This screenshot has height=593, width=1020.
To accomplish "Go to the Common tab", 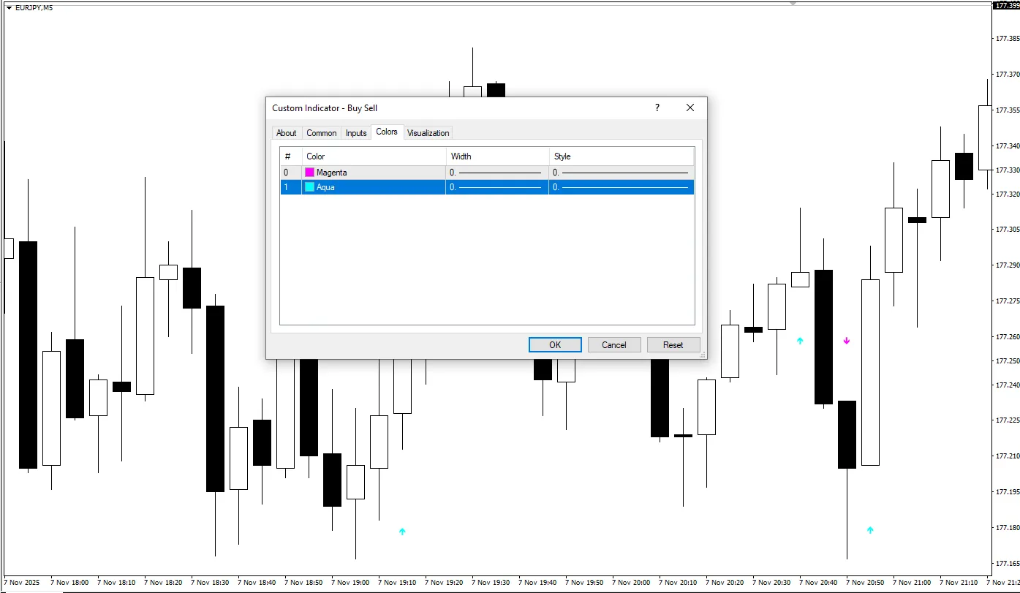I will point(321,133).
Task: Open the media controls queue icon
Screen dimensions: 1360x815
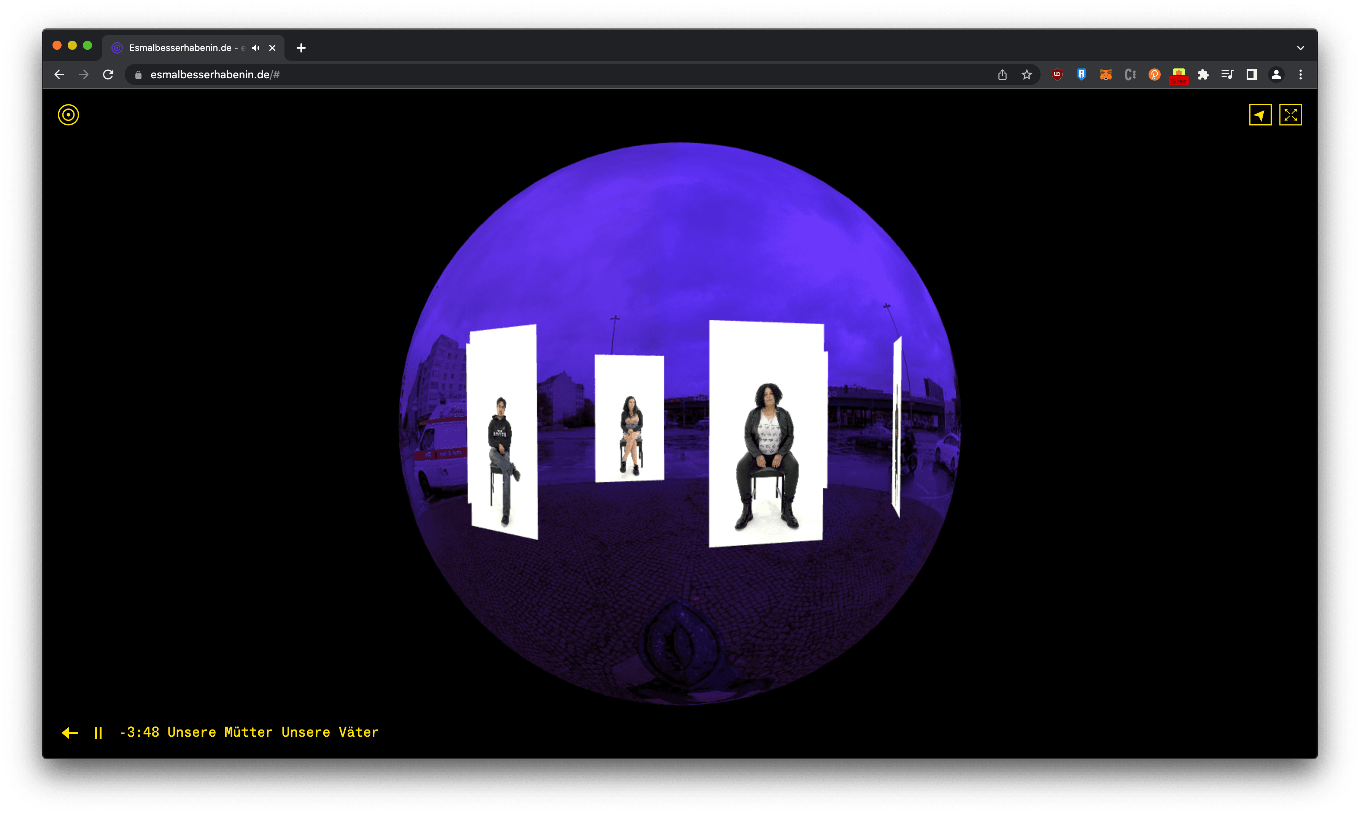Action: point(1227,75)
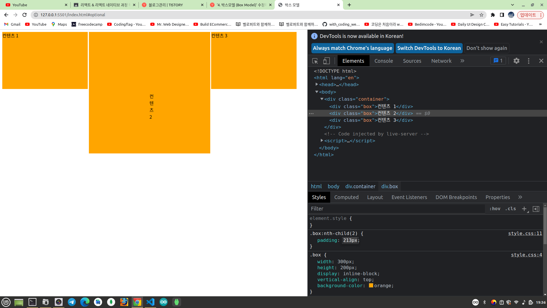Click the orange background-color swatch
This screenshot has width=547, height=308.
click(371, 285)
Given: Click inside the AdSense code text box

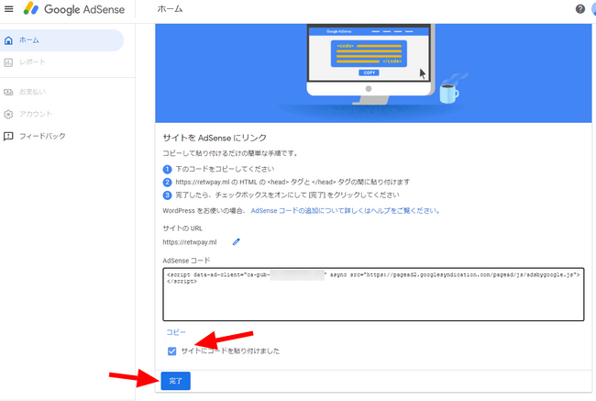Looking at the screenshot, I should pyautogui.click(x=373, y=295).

---

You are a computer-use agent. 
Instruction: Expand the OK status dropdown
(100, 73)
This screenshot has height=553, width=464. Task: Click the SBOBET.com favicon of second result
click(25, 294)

→ Instructions for the task:
Copy these lines word for word, starting at the line that contains "You are a computer-use agent." and ending after the line that contains "click(25, 294)".

→ Complete response:
You are a computer-use agent. 
Instruction: Expand the OK status dropdown
(100, 73)
This screenshot has height=553, width=464. Task: Click the SBOBET.com favicon of second result
click(25, 294)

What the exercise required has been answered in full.